* Textauszug *
»»
Thema der Woche

Ausgabe Nr. 14 · 3. April 2002



Spielerisch sprachsicher werden: Erzieherin Julia Fischer beim Wörterpuzzle mit (v.l.) Loreena, Steffen, Leo und Janina. (Foto: Rothe)

Schon vor "PISA" viel für Bildung getan

In Heidelberg erhalten Mädchen und Jungen vom Kindergarten bis zum Schulabschluss Hilfe, Förderung, Betreuung und Beratung


Am 12. März fand eine Sitzung des Jugendhilfeausschusses statt, die ganz im Zeichen der PISA-Studie stand. Die Mitglieder des Ausschusses und die nicht wenigen Zuhörer konnten erfahren, dass in Heidelberg schon vor PISA viel für Erziehung und Bildung der Kinder und Jugendlichen getan wurde.

Oberbürgermeisterin Beate Weber ließ es sich nicht nehmen, diese Sitzung persönlich zu leiten. In ihrer Einführung ging sie auf die Ergebnisse der PISA-Studie und andere aktuelle Untersuchungen ein, die dem Bildungssystem in Deutschland schlechte Noten ausstellten: In Deutschland sei die Arbeitslosenquote zu hoch, die Vorbereitung auf den Beruf schlecht, die öffentlichen Ausgaben für Ausbildung und Erziehung wesentlich geringer als in vergleichbaren Ländern. Die Lerndefizite der Jugendlichen heute beeinflussten Wirtschaft und Verwaltung in den nächsten 10 bis 50 Jahren negativ, die Universitätsabschlüsse seien unterdurchschnittlich, für die Ausbildung der Hauptschullehrer werde vier Mal weniger als für die der Gymnasiallehrer ausgegeben.
 

"Wir sollten kein Geld für die Olympiabewerbung 2012 ausgeben,
sondern diese Mittel für eine Bildungsoffensive einsetzen."

Oberbürgermeisterin Beate Weber

 
"Wir müssen etwas tun und wir hatten in Heidelberg, schon vor Veröffentlichung der PISA-Studie, Konsequenzen gezogen", sagte die Oberbürgermeisterin. Energisch setzte sie sich für mehr Investitionen in Bildung und Erziehung ein: "Wir sollten kein Geld für die Olympiabewerbung 2012 ausgeben, sondern diese Mittel für eine Bildungsoffensive einsetzen. Es ist viel sinnvoller, im Jahr 2012 gut ausgebildete Kinder und Jugendliche zu haben." Über sieben Millionen Euro werden allein für die Bewerbung Stuttgarts als Olympiastadt ausgegeben. Vier weitere Städte konkurrieren mit der Landeshauptstadt in der nationalen Ausscheidung, mit einem ähnlich hohen Werbeetat.
««
* Gegebene Datensätze *
»»
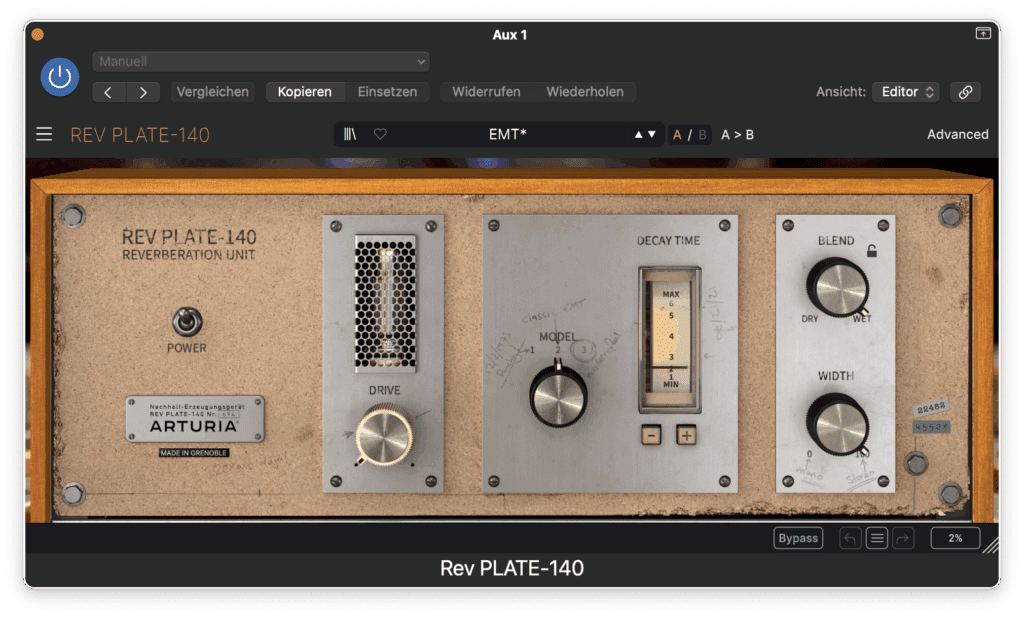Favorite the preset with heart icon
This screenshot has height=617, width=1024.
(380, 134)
««
»»
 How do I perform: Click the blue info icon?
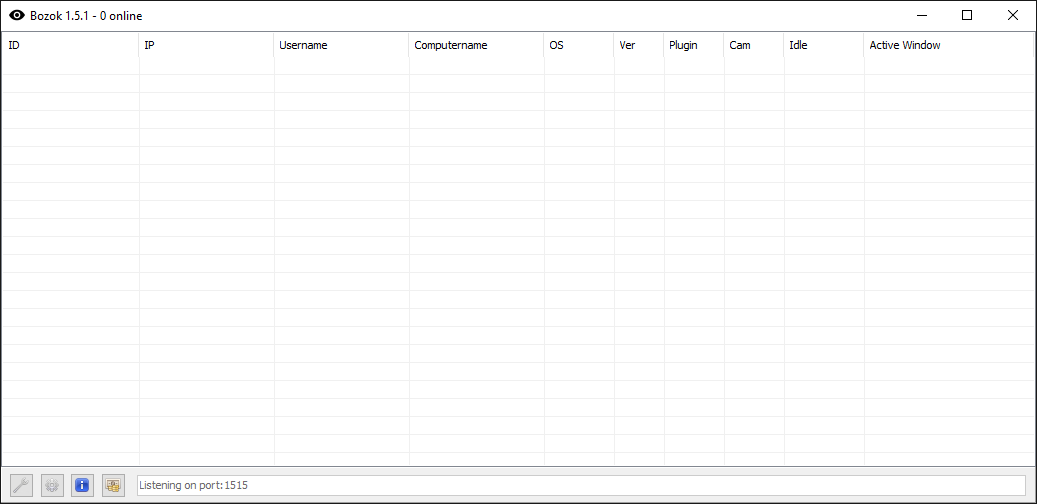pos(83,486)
««
»»
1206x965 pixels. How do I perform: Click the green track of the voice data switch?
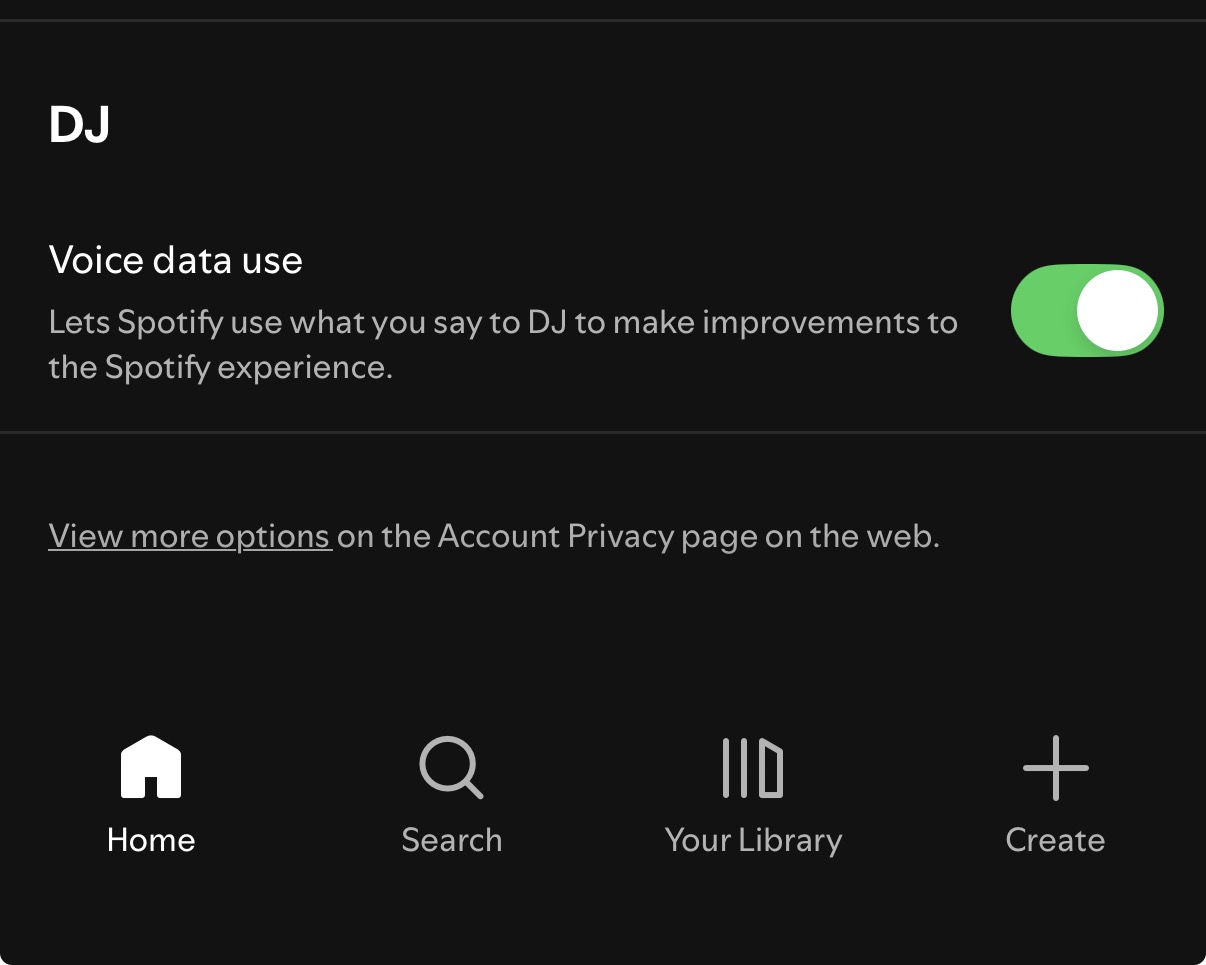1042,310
««
* Aufgabe 1 *
Filtere aus den Datensätzen alle Zeilen heraus, in denen das Wort „perform“ vorkommt, und gib sie unverändert wieder.
* Aufgabe 2 *
Führe den Textauszug über die Heidelberger Bildungsarbeit vor PISA im Anschluss an seinen letzten Satz weiter.

* Lösung 1 *
 How do I perform: Click the blue info icon?
1206x965 pixels. How do I perform: Click the green track of the voice data switch?

* Lösung 2 *
Schon seit geraumer Zeit wird in Heidelberg einiges getan, um die Chancen der Kinder und Jugendlichen auf einen guten Start ins (Berufs-)Leben zu verbessern. Das Förderprogramm beginnt in den Kindertagesstätten und bis ins Berufsvorbereitende Jahr nach dem Hauptschulabschluss erhalten die Jugendlichen Unterstützung und Beratung. Im Folgenden in Kürze die einzelnen Elemente der Förderung. (neu)
   

 

Bereits in der Kita spielerisch sprachsicher werden

Die Kita Kanzleigasse hat einen großzügig ausgebauten Dachboden mit Parkett. Auf dem sitzen Leo, Steffen, Loreena und Janina mit der Erzieherin Julia Fischer und spielen "Wörterpuzzle" (siehe Foto oben). Die Kinder müssen sich zusammengesetzte Wörter ausdenken: Leo nennt das Schokomüsli, Loreena die Wassersäule, Steffen das Fensterbrett und Janina das Puppenkleid.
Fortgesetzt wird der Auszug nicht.